What is expected |
Copy out every line of the material below and reproduce each one verbatim, keeping all spacing, punctuation and numbers unchanged.

Given data |
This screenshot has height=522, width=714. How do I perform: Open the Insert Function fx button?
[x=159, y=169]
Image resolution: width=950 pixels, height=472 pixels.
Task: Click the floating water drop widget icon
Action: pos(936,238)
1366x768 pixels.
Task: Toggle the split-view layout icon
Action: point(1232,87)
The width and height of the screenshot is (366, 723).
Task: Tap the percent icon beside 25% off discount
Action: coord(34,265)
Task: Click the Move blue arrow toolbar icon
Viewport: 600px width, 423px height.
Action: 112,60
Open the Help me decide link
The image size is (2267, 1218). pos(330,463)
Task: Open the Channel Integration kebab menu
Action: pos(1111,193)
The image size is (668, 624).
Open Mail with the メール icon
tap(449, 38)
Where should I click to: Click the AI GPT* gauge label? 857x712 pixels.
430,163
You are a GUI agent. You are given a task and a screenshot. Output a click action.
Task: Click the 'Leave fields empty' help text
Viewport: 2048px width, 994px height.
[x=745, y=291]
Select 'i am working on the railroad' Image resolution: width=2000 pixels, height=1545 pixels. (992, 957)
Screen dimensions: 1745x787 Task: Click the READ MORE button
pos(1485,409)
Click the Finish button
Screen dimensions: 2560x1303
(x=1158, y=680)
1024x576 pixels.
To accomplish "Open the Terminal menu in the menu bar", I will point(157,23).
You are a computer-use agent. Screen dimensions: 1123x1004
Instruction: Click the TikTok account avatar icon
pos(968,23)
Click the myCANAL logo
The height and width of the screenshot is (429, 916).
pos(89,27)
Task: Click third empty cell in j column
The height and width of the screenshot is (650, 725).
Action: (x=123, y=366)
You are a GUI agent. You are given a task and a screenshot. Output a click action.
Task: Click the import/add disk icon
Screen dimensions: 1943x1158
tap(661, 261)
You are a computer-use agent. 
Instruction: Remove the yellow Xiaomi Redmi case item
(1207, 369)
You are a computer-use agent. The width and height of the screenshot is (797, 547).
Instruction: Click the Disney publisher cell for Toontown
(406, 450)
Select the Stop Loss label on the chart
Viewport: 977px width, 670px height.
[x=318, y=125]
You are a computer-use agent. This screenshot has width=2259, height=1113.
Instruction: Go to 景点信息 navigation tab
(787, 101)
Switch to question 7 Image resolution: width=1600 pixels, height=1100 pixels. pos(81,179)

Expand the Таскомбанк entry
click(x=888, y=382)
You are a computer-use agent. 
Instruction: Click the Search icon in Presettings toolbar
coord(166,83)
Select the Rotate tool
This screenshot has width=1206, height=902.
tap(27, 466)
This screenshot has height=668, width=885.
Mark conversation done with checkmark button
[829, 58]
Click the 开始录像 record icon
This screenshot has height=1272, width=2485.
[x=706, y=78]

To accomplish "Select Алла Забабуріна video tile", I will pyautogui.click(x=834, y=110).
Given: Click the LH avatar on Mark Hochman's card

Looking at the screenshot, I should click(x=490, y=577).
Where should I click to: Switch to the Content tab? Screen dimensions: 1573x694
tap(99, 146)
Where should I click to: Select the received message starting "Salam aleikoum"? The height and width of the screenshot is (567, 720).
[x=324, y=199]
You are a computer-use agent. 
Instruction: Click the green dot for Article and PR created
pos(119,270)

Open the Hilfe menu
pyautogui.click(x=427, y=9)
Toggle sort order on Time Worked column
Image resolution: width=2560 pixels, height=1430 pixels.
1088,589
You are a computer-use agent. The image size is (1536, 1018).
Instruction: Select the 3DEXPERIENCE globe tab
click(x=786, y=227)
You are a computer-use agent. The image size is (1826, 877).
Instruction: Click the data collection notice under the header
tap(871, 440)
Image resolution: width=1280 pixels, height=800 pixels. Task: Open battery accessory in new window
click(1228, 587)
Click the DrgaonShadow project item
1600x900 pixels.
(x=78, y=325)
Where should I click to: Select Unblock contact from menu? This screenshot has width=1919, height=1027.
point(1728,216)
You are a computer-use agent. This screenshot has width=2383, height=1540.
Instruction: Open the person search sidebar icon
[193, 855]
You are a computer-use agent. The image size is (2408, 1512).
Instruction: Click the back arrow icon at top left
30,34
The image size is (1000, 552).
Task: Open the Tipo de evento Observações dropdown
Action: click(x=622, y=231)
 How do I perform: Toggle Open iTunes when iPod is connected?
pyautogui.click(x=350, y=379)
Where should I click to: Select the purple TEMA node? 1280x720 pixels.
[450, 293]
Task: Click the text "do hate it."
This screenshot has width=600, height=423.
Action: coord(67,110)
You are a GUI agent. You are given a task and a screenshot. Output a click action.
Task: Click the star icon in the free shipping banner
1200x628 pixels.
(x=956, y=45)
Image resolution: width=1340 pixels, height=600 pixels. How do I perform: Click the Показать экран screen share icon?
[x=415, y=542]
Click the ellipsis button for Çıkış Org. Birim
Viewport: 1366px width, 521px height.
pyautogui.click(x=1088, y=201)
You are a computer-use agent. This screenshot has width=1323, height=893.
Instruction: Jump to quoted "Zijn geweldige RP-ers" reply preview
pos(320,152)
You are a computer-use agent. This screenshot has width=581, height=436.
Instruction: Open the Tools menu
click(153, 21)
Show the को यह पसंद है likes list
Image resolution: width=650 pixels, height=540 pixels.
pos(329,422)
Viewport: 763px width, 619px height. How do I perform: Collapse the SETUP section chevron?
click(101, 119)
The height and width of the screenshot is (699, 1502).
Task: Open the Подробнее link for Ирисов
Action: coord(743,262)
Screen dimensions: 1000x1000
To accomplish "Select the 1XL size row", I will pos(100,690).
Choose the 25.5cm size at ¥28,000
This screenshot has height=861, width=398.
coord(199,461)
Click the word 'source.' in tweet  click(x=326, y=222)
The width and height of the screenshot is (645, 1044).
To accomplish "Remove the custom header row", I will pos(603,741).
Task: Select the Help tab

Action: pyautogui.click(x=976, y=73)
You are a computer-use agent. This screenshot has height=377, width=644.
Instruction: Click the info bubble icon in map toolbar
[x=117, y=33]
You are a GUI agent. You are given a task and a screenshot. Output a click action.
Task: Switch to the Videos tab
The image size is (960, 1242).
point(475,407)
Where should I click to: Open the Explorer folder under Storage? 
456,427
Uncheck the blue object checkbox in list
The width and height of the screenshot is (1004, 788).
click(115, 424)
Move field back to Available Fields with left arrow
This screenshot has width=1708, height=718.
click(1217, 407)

Written solution |
This screenshot has height=522, width=714. How do I perform: Open the Insert Function fx button?
[x=159, y=169]
Image resolution: width=950 pixels, height=472 pixels.
Task: Click the floating water drop widget icon
Action: pos(936,238)
1366x768 pixels.
Task: Toggle the split-view layout icon
Action: point(1232,87)
The width and height of the screenshot is (366, 723).
Task: Tap the percent icon beside 25% off discount
Action: coord(34,265)
Task: Click the Move blue arrow toolbar icon
Viewport: 600px width, 423px height.
Action: 112,60
Open the Help me decide link
The image size is (2267, 1218). pos(330,463)
Task: Open the Channel Integration kebab menu
Action: pos(1111,193)
The image size is (668, 624).
Open Mail with the メール icon
tap(449, 38)
Where should I click to: Click the AI GPT* gauge label? 857x712 pixels.
430,163
You are a GUI agent. You are given a task and a screenshot. Output a click action.
Task: Click the 'Leave fields empty' help text
Viewport: 2048px width, 994px height.
[x=745, y=291]
Select 'i am working on the railroad' Image resolution: width=2000 pixels, height=1545 pixels. (992, 957)
Screen dimensions: 1745x787 Task: Click the READ MORE button
pos(1485,409)
Click the Finish button
Screen dimensions: 2560x1303
(x=1158, y=680)
1024x576 pixels.
To accomplish "Open the Terminal menu in the menu bar", I will point(157,23).
You are a computer-use agent. Screen dimensions: 1123x1004
Instruction: Click the TikTok account avatar icon
pos(968,23)
Click the myCANAL logo
The height and width of the screenshot is (429, 916).
pos(89,27)
Task: Click third empty cell in j column
The height and width of the screenshot is (650, 725).
Action: (x=123, y=366)
You are a GUI agent. You are given a task and a screenshot. Output a click action.
Task: Click the import/add disk icon
Screen dimensions: 1943x1158
tap(661, 261)
You are a computer-use agent. 
Instruction: Remove the yellow Xiaomi Redmi case item
(1207, 369)
You are a computer-use agent. The width and height of the screenshot is (797, 547).
Instruction: Click the Disney publisher cell for Toontown
(406, 450)
Select the Stop Loss label on the chart
Viewport: 977px width, 670px height.
[x=318, y=125]
You are a computer-use agent. This screenshot has width=2259, height=1113.
Instruction: Go to 景点信息 navigation tab
(787, 101)
Switch to question 7 Image resolution: width=1600 pixels, height=1100 pixels. pos(81,179)

Expand the Таскомбанк entry
click(x=888, y=382)
You are a computer-use agent. 
Instruction: Click the Search icon in Presettings toolbar
coord(166,83)
Select the Rotate tool
This screenshot has width=1206, height=902.
tap(27, 466)
This screenshot has height=668, width=885.
Mark conversation done with checkmark button
[829, 58]
Click the 开始录像 record icon
This screenshot has height=1272, width=2485.
[x=706, y=78]

To accomplish "Select Алла Забабуріна video tile", I will pyautogui.click(x=834, y=110).
Given: Click the LH avatar on Mark Hochman's card

Looking at the screenshot, I should click(x=490, y=577).
Where should I click to: Switch to the Content tab? Screen dimensions: 1573x694
tap(99, 146)
Where should I click to: Select the received message starting "Salam aleikoum"? The height and width of the screenshot is (567, 720).
[x=324, y=199]
You are a computer-use agent. 
Instruction: Click the green dot for Article and PR created
pos(119,270)

Open the Hilfe menu
pyautogui.click(x=427, y=9)
Toggle sort order on Time Worked column
Image resolution: width=2560 pixels, height=1430 pixels.
1088,589
You are a computer-use agent. The image size is (1536, 1018).
Instruction: Select the 3DEXPERIENCE globe tab
click(x=786, y=227)
You are a computer-use agent. The image size is (1826, 877).
Instruction: Click the data collection notice under the header
tap(871, 440)
Image resolution: width=1280 pixels, height=800 pixels. Task: Open battery accessory in new window
click(1228, 587)
Click the DrgaonShadow project item
1600x900 pixels.
(x=78, y=325)
Where should I click to: Select Unblock contact from menu? This screenshot has width=1919, height=1027.
point(1728,216)
You are a computer-use agent. This screenshot has width=2383, height=1540.
Instruction: Open the person search sidebar icon
[193, 855]
You are a computer-use agent. The image size is (2408, 1512).
Instruction: Click the back arrow icon at top left
30,34
The image size is (1000, 552).
Task: Open the Tipo de evento Observações dropdown
Action: click(x=622, y=231)
 How do I perform: Toggle Open iTunes when iPod is connected?
pyautogui.click(x=350, y=379)
Where should I click to: Select the purple TEMA node? 1280x720 pixels.
[450, 293]
Task: Click the text "do hate it."
This screenshot has width=600, height=423.
Action: coord(67,110)
You are a GUI agent. You are given a task and a screenshot. Output a click action.
Task: Click the star icon in the free shipping banner
1200x628 pixels.
(x=956, y=45)
Image resolution: width=1340 pixels, height=600 pixels. How do I perform: Click the Показать экран screen share icon?
[x=415, y=542]
Click the ellipsis button for Çıkış Org. Birim
Viewport: 1366px width, 521px height.
pyautogui.click(x=1088, y=201)
You are a computer-use agent. This screenshot has width=1323, height=893.
Instruction: Jump to quoted "Zijn geweldige RP-ers" reply preview
pos(320,152)
You are a computer-use agent. This screenshot has width=581, height=436.
Instruction: Open the Tools menu
click(153, 21)
Show the को यह पसंद है likes list
Image resolution: width=650 pixels, height=540 pixels.
pos(329,422)
Viewport: 763px width, 619px height. How do I perform: Collapse the SETUP section chevron?
click(101, 119)
The height and width of the screenshot is (699, 1502).
Task: Open the Подробнее link for Ирисов
Action: coord(743,262)
Screen dimensions: 1000x1000
To accomplish "Select the 1XL size row", I will pos(100,690).
Choose the 25.5cm size at ¥28,000
This screenshot has height=861, width=398.
coord(199,461)
Click the word 'source.' in tweet  click(x=326, y=222)
The width and height of the screenshot is (645, 1044).
To accomplish "Remove the custom header row", I will pos(603,741).
Task: Select the Help tab

Action: pyautogui.click(x=976, y=73)
You are a computer-use agent. This screenshot has height=377, width=644.
Instruction: Click the info bubble icon in map toolbar
[x=117, y=33]
You are a GUI agent. You are given a task and a screenshot. Output a click action.
Task: Switch to the Videos tab
The image size is (960, 1242).
point(475,407)
Where should I click to: Open the Explorer folder under Storage? 
456,427
Uncheck the blue object checkbox in list
The width and height of the screenshot is (1004, 788).
click(115, 424)
Move field back to Available Fields with left arrow
This screenshot has width=1708, height=718.
click(1217, 407)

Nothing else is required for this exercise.